What is the medical term for dilated pupils?
Mydriasis.
What is cervical ventroflexion and when is it seen?
Weakness of neck muscles causing downward head flexion, often in cats with hypokalemia (e.g., hyperaldosteronism).
How does aldosterone-driven electrolyte change affect excitable tissues?
Shifts in K+ and H+ alter membrane excitability → muscle weakness, hyporeflexia, and possible shivering.
What drug is the mineralocorticoid receptor antagonist used to treat hyperaldosteronism?
Spironolactone.
What is the therapeutic goal of spironolactone in hyperaldosteronism?

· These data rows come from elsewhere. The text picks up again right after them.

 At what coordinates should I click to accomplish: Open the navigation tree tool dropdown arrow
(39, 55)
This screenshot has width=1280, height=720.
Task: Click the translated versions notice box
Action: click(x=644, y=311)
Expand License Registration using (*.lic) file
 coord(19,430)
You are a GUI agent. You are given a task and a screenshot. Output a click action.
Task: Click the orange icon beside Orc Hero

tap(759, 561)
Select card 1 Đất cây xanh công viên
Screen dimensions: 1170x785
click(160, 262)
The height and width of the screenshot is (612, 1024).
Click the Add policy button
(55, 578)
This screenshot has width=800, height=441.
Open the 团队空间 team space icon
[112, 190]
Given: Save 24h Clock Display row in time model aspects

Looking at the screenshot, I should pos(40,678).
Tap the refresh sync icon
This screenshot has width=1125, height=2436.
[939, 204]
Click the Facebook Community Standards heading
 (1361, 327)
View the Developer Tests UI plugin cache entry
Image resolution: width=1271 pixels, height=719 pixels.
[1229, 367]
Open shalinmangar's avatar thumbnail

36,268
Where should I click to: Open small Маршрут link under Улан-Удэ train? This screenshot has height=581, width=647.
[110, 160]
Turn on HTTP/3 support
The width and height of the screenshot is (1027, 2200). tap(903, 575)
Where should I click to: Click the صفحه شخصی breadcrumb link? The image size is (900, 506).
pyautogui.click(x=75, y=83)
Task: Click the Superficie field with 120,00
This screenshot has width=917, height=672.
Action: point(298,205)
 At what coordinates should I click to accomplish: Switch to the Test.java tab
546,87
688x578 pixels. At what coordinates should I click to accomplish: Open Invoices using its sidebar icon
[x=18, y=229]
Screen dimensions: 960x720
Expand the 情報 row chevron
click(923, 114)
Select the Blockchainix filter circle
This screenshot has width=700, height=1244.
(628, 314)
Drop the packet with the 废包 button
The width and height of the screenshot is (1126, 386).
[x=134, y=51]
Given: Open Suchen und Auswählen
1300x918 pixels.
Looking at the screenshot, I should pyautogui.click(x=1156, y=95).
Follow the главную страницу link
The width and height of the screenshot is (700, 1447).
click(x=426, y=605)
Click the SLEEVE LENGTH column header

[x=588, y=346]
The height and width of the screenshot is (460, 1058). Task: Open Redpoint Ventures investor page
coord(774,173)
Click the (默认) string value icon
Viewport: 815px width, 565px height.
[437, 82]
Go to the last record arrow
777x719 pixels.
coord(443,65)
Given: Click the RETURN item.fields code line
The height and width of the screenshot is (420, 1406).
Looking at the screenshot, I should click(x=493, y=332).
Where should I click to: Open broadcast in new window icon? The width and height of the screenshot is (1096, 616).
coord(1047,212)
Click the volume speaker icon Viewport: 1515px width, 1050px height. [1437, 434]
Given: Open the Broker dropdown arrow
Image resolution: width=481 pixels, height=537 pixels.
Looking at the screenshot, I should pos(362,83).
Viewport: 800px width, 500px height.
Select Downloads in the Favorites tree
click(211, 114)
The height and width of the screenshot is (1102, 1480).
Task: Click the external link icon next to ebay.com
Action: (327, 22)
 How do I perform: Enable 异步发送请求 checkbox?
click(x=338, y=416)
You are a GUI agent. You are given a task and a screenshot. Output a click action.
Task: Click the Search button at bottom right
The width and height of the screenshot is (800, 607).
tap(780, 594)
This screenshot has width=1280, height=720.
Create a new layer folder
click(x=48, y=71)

Control hypertension and hypokalemia by blocking aldosterone receptors.
Where in the nephron does spironolactone act?
Distal tubule and collecting duct mineralocorticoid receptors.
Where are mineralocorticoids produced in the adrenal gland?
Zona glomerulosa of adrenal cortex.
How are mineralocorticoids released and transported in blood?
Released on demand, mainly bound to proteins in plasma.
Summarize the main actions of aldosterone.
Promotes Na+ and water reabsorption; promotes K+ and H+ excretion; regulates BP, volume, and pH; affects excitable cell function.